Etoilé à Paris, le chef Alan Geaam de retour au Liban

Par AFP Par Rita el HAGE © 2025 AFP

Le chef libanais Alan Geaam était arrivé à Paris sans le sou en clandestin. Un quart de siècle plus tard, il revient au Liban auréolé de son étoile Michelin pour diriger les cuisines d'un grand hôtel de Beyrouth et donner un avant-goût de son métissage culinaire.
En 1999, le Libanais alors âgé de 24 ans débarque au Champ de Mars, au pied de la tour Eiffel, avec 200 francs en poche et aucune adresse pour se loger.
Né au Liberia, puis ayant grandi au Liban, il se lance à l'assaut de son rêve français et monte peu à peu tous les échelons de la chaîne alimentaire dans la restauration: plongeur, commis, cuisinier, chef, propriétaire, et se voit décerner en 2018 une étoile au célèbre guide Michelin, fait rarissime pour un chef libanais.
A Paris, il multiplie les projets et les succès grâce à ses plats qui, selon le guide Michelin, "marient le patrimoine français et des influences libanaises avec une grande justesse" au point où "le terme de +métissage+ n'a jamais été aussi approprié". Mais les terres et le terroir de ses ancêtres lui manquent cruellement.

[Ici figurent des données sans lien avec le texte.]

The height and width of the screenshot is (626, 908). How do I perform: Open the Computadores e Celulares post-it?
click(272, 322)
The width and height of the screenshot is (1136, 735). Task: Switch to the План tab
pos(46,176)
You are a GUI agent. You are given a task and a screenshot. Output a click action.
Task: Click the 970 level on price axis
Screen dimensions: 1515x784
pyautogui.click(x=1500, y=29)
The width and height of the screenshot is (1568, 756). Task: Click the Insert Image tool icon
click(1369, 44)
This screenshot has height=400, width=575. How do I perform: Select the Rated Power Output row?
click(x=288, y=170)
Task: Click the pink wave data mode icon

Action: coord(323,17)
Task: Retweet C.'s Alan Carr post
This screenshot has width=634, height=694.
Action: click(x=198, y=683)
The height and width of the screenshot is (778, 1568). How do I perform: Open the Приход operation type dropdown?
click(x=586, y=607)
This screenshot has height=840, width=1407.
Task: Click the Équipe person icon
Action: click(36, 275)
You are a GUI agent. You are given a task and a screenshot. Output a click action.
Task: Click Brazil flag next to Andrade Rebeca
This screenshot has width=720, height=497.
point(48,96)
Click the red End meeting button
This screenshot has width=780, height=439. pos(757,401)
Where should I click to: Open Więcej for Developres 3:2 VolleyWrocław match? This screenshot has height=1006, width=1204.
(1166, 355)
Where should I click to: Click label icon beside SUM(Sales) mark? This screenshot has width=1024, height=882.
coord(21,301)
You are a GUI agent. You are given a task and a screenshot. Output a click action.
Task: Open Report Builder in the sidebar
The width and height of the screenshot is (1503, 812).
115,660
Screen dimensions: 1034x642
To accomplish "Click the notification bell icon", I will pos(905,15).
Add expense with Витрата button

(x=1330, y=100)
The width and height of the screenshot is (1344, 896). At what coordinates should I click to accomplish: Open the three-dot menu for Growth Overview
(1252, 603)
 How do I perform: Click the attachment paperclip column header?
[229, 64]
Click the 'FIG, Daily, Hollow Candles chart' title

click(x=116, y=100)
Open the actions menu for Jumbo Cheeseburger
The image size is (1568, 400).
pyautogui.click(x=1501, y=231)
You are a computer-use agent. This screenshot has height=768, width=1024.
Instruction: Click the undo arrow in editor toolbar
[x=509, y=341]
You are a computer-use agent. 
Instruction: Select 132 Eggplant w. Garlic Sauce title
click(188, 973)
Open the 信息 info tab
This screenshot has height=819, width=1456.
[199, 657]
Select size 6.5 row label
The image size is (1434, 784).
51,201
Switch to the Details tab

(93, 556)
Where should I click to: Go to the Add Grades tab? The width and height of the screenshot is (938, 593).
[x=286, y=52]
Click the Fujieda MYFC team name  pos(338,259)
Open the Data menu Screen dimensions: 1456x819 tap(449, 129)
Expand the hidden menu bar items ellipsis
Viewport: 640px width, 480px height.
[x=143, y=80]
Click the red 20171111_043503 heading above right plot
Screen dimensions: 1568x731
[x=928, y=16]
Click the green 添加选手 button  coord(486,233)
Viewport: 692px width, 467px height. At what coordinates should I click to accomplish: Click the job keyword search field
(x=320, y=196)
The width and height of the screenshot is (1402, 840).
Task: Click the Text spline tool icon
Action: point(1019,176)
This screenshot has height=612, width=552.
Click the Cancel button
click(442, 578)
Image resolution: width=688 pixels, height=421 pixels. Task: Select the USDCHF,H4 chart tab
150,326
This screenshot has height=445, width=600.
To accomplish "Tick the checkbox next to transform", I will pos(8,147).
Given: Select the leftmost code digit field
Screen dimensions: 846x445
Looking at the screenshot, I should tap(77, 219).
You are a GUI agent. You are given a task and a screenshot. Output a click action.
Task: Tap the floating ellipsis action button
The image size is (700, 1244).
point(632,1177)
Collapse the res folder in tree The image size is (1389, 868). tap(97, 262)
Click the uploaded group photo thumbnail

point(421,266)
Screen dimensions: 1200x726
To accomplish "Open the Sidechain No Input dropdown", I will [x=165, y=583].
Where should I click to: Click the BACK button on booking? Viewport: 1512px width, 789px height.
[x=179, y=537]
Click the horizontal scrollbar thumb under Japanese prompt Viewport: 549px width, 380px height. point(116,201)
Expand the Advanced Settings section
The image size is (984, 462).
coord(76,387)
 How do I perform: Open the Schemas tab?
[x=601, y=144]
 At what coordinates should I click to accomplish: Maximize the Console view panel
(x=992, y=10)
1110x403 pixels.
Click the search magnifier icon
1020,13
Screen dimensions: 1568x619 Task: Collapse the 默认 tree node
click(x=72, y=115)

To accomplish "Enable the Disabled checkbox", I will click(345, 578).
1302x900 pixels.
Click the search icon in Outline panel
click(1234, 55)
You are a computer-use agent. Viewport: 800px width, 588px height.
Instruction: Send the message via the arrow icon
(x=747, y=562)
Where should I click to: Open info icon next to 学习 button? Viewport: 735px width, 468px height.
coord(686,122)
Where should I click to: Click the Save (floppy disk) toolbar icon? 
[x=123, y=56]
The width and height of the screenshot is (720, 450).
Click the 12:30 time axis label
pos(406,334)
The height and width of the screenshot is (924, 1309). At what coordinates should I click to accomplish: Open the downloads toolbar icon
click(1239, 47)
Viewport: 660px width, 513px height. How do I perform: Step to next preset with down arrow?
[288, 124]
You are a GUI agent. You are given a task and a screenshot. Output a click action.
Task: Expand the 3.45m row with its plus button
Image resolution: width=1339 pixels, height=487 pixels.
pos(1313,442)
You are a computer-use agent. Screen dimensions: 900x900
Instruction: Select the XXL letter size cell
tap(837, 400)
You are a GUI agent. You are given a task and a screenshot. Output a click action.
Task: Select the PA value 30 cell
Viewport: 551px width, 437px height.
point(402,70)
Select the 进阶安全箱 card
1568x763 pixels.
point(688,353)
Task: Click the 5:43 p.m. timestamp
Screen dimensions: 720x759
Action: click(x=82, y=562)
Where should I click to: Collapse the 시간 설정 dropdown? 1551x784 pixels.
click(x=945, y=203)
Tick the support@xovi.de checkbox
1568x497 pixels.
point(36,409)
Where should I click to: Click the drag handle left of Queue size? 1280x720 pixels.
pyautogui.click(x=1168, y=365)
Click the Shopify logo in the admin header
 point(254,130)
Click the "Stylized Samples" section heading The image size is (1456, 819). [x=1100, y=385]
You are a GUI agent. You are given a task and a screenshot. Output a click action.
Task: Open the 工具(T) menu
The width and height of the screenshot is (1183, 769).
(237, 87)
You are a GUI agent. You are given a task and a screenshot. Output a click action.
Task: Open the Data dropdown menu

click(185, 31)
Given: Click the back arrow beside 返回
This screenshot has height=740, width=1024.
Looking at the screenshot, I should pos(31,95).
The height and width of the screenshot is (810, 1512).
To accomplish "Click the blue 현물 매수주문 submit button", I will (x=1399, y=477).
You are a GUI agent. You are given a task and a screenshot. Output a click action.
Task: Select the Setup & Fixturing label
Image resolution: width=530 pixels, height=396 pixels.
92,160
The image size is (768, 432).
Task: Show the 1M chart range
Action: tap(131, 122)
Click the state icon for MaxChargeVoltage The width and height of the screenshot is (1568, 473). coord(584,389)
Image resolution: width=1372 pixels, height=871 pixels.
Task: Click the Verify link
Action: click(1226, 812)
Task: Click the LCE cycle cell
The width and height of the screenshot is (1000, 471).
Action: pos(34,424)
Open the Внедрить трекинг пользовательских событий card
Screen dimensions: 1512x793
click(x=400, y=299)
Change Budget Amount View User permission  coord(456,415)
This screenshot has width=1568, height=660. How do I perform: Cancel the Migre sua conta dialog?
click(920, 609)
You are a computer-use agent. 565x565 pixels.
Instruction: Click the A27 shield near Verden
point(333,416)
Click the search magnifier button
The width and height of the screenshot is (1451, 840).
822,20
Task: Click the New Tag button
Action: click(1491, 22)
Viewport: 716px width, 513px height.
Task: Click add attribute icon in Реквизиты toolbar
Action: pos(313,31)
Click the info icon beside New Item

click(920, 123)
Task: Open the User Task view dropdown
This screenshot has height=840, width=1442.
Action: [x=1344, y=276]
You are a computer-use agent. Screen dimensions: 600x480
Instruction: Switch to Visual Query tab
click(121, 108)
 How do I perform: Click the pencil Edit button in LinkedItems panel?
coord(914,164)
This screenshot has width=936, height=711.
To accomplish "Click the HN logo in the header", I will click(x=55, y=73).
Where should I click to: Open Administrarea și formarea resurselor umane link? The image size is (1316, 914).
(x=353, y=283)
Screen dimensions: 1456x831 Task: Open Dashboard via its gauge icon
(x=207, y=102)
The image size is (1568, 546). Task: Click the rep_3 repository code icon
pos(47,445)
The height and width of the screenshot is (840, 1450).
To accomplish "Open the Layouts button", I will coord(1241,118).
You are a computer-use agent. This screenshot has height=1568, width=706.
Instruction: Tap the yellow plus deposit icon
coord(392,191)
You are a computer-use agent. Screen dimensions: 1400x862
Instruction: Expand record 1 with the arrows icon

"Etre loin du Liban a toujours été une amertume", affirme à l'AFP cet autodidacte. Malgré tout, dans un pays que certains fuient, "la décision de revenir n'était pas facile", de surcroît après ses succès en France.
"En France, j'ai ma famille, mes enfants et mes restaurants", poursuit-il, assurant que son coeur est "partagé" entre les deux pays. Au Liban, "ce n'est pas une question d'ouvrir un restaurant ou d'un travail (..) c'est un projet personnel et sentimental", ajoute-t-il.
"Mon histoire"
Et pour son retour, l'enfant prodigue a posé ses valises à l'hôtel Le Gray, dans le centre de Beyrouth, tout juste restauré après avoir été gravement endommagé lors de l'explosion du port en 2020, pour y diriger trois restaurants dont l'un, Padam, servira des plats français et italiens et un autre, Qasti ("mon histoire" en arabe), du nom d'un de ses bistrots à Paris, sera consacré à la cuisine libanaise.
L'une des passions du chef est d'insuffler des saveurs orientales dans la cuisine occidentale. A l'instar de l'escalope de foie gras laquée à la mélasse de grenade, un produit phare du terroir libanais.

Pour Alan Geaam, sa mère, Elham, "est le chef le plus formidable". "Elle a été mon mentor et mon inspiration", dit-il. "C'est elle qui m'a appris que je ne peux pas cuisiner tous les jours sans aimer les gens, qu'il faut bien recevoir et être généreux".
Né au Liberia, Alan Geaam, de son vrai prénom Azzam, a grandi dans les quartiers populaires de Tripoli, la principale ville du nord du Liban où son père avait une épicerie.
Enfant, il préférait regarder les émissions de cuisine à la télévision, plutôt que les dessins animés.
Pendant la guerre civile (1975-1990), trois obus atteignent l'appartement familial. Mais ce n'est qu'en 1999 qu'il décide de quitter sa ville, l'une des plus pauvres de la Méditerranée. Il paye des passeurs pour arriver en France, dort sur des bancs publics et devient travailleur clandestin.
En cuisine, il raconte avoir appris "en observant" pour se familiariser avec la cuisine française. "J'ai pris mon temps, et après 20 ans, j'ai décidé de me lancer dans l'aventure de la cuisine libanaise", dit le chef, qui arbore au col de sa veste deux petits drapeaux brodés: l'un de la France, l'autre du Liban.